### Défis
a. Dans l'article sur l'Ami de bien, selon Georges Dumézil, quelles sont les trois fonctions qui divisent la société indo-européenne ?
b. Transformez en liste le paragraphe de l'article sur l'Ami de bien qui commence par « Dans le monde indien », en gardant ses faits principaux.
c. Poursuivez l'article sur l'Ami de bien après sa dernière phrase.

### Document source
···
L’Ami de bien 1
Écrit par Mila Khyentse
Blog | Culture et traditions | Dzogchèn Histoire | Les bases du Dzogchèn
Dans cet article, “L’Ami de bien 1”, Mila Khyentse parle du berceau asiatique de la figure spirituelle de l’Ami de bien, le maître.
L’Ami de bien 1 : le berceau asiatique
Pour aborder la question de l’ami de bien, du maître, dans la tradition du Dzogchèn, il est nécessaire de se retourner vers les origines (supposées) de cette figure et de cette fonction au sein du berceau asiatique. Il nous faut donc faire un bond dans le temps, au moins jusqu’à 4000 ans avant J-C, et la constitution du monde indo-européen, même si on pense à l’heure actuelle que la naissance des cultures proto indo-européennes se situerait autour de 8000 avant notre ère.
Selon Georges Dumézil, toutes les populations de culture indo-européennes – nos ancêtres pasteurs nomades des steppes turco-mongoles – ont toujours possédé une triple structure de société et l’ont répandue partout où ils ont essaimé, ou presque. La culture de Yamna, la plus connue, a donc imposé, en gros entre 3500 avant notre ère et 800 avant notre ère, une structure de société humaine dont nous avons également hérité en Occident. Cette structuration de la société a engendré une division en trois parties séparant les acteurs de la fonction « sacrée », de la fonction « militaire » et de la fonction « productive ».
Dans le monde indien, elle a donné naissance aux « varṇa » (« couleur » et « rang » en sanskrit) pendant la période védique. Le Rig-Veda dit que l’homme primordial, le puruṣa (prononcer pourousha), donna naissance aux quatre varṇa dans la strophe 12 de L’Hymne au Puruṣa : « Sa bouche devint le Brahmane ; le Guerrier (rājanya, équivalent de kṣatriya) fut le produit de ses bras ; ses cuisses furent l’Artisan (vaiśya) ; de ses pieds naquit le Serviteur (śūdra) » [1].
Ces varṇa, appelées castas (castes) par les missionnaires portugais, ont hiérarchisé toute la société indienne à partir de là, en créant des « paires vertueuses » : les deux premières : prêtres et rois (ou guerriers), et les deux dernières : marchands et serviteurs. La dernière a longtemps été considérée d’ailleurs comme une “non-couleur”.
···
### Données fournies

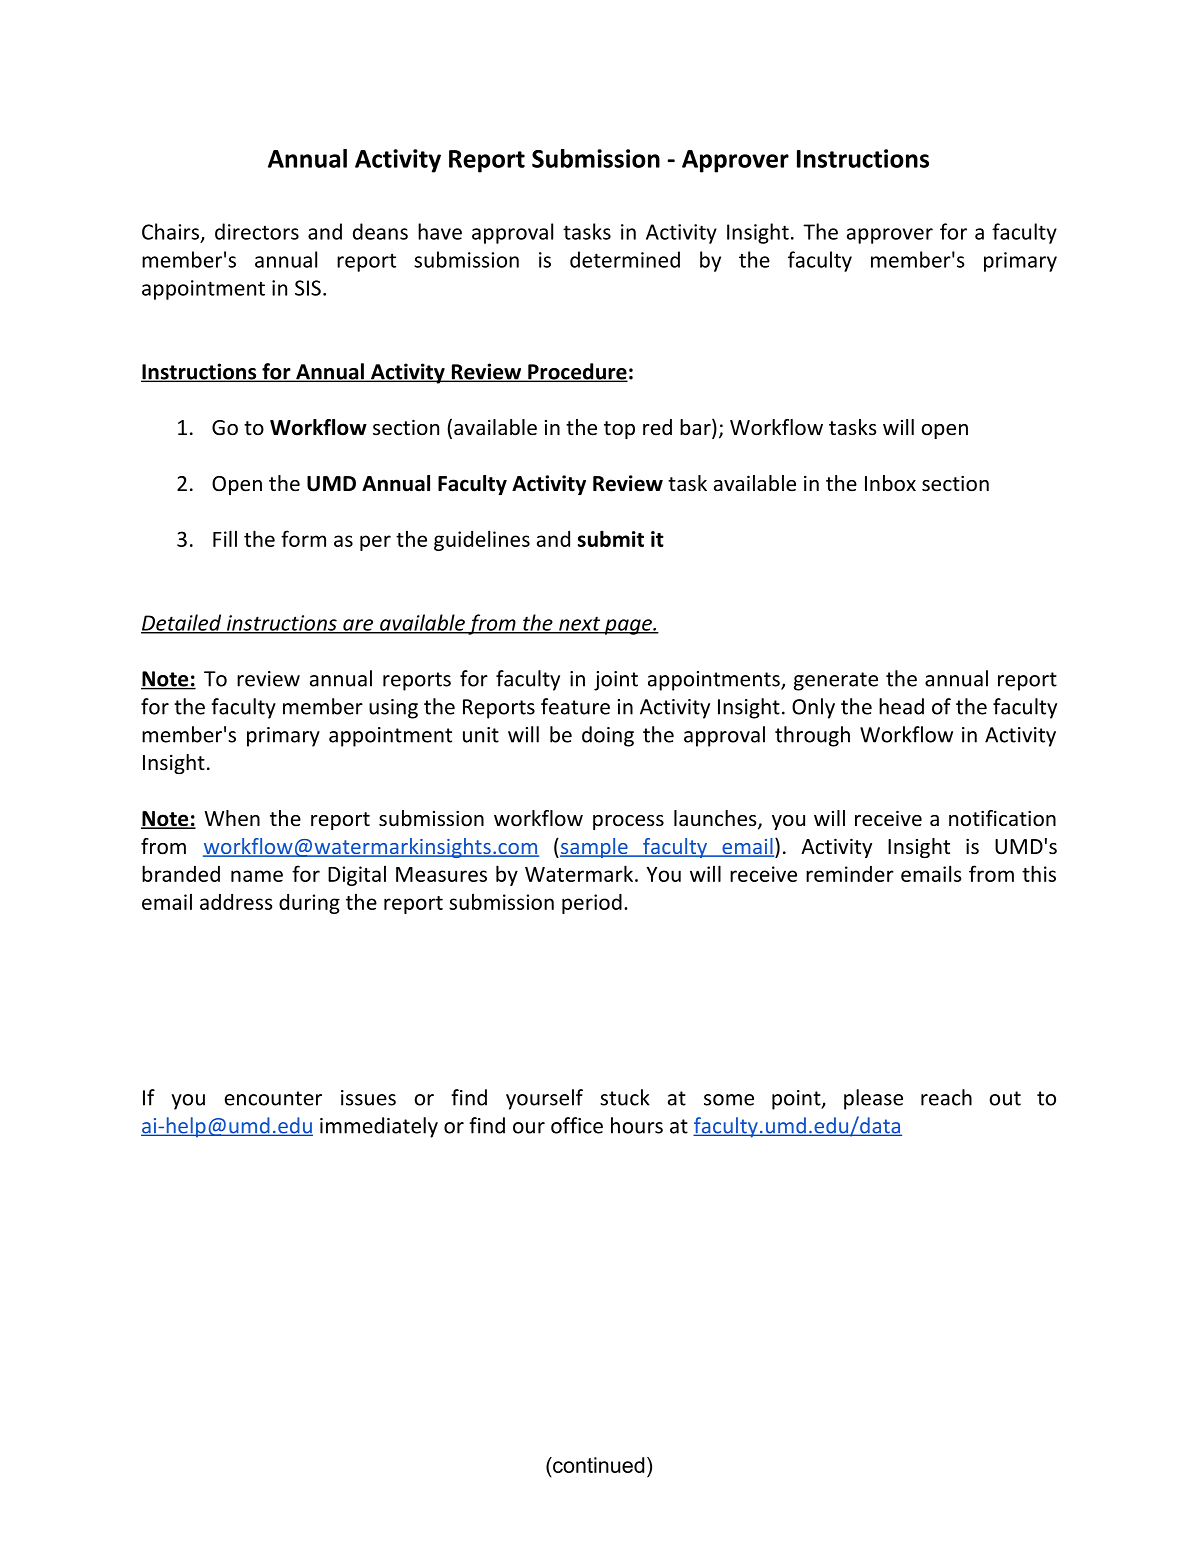  Describe the element at coordinates (308, 288) in the screenshot. I see `SIS` at that location.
···
### Corrigé
a. La fonction « sacrée », la fonction « militaire » et la fonction « productive ».

b.
- Dans le monde indien, la structure tripartite a donné naissance aux varṇa (« couleur » et « rang » en sanskrit) pendant la période védique.
- Selon la strophe 12 de L'Hymne au Puruṣa du Rig-Veda, l'homme primordial, le puruṣa, a engendré quatre varṇa :
  - sa bouche devint le Brahmane ;
  - ses bras produisirent le Guerrier (rājanya, équivalent de kṣatriya) ;
  - ses cuisses furent l'Artisan (vaiśya) ;
  - ses pieds donnèrent naissance au Serviteur (śūdra).

c.
Ce sont les deux premières couleurs qui ont toujours constitué l’ossature du pouvoir dans toutes les sociétés indo-européennes. Le raja règne sur terre et le brahmane est le représentant des dieux, un messager de leur volonté auprès des hommes et un sacrificateur d’offrandes auprès des dieux. Ce modèle de pouvoir s’est imposé assez rapidement partout, de l’Extrême-Orient chinois à l’Extrême-Occident européen.
Ainsi, dans l’histoire de l’humanité, le maître spirituel est avant tout un être qui accompagne, qui conseille et qui fait grandir car sa connaissance, sa sagesse, n’est pas de ce monde, c’est à dire n’est pas mondaine. Il conseille les rois ou les puissants à prendre des décisions justes et le fait qu’il puisse « dialoguer » avec ce qui demeure invisible à la plupart des hommes, fait de lui un être à part. Il est respecté, voire révéré, dans toute l’Asie, et il est indispensable à l’Homme car il peut montrer la voie de la libération, voire, dans certaines sociétés d’Asie, libérer directement de la souffrance. Son statut social est donc l’un des plus hauts, parfois même le plus haut dans beaucoup de lieux.
Dans le monde asiatique, on dit qu’il est profondément nécessaire de bien connaître le maître, l’ami de bien, avec lequel on s’engage.
Le monde tibétain a hérité de la tradition indo-européenne en ce sens que le modèle de l’enseignant provient directement du monde indien avec l’introduction simultanée du Bouddhisme et du Dzogchèn dès le 8e siècle.
Les rois Songtsèn Gampo, Trisong Détsèn et Tri Rälpachèn des 7e-9e siècles, appelés les « trois rois religieux » ont diffusé et implanté la tradition indienne du couple prêtre-roi qui est devenu l’ossature même de la société tibétaine classique. Un terme tibétain spécifique, « mchod yon », que l’on rend souvent par « patron-prêtre », exprime cette réalité fondamentalement importante de l’histoire et des traditions tibétaines. Le Tibet va d’ailleurs petit à petit évoluer vers une fusion de ce double rôle en un seul, notamment au 13e siècle avec la famille des Kheun (‘khon) de la lignée Sakyapa et, bien sûr, au 18e siècle, avec le « Grand Cinquième », le cinquième Dalai Lama, qui devient en 1742 le chef temporel du Tibet.
Même si la tradition Dzogchèn est un peu moins conventionnelle que celle du bouddhisme tibétain en ce sens qu’un grand nombre de ses détenteurs étaient de basse extraction, il n’empêche qu’avec le développement de cette tradition sur le sol tibétain, ils étaient considérés très souvent comme des « mi chenpo », des « grands hommes » par toutes les couches de la société.
Cela étant dit, la figure du maître, de l’ami de bien, dans le berceau asiatique est devenue rapidement hiérophantique et hiératique, empreinte de respect, liée au pouvoir sacré.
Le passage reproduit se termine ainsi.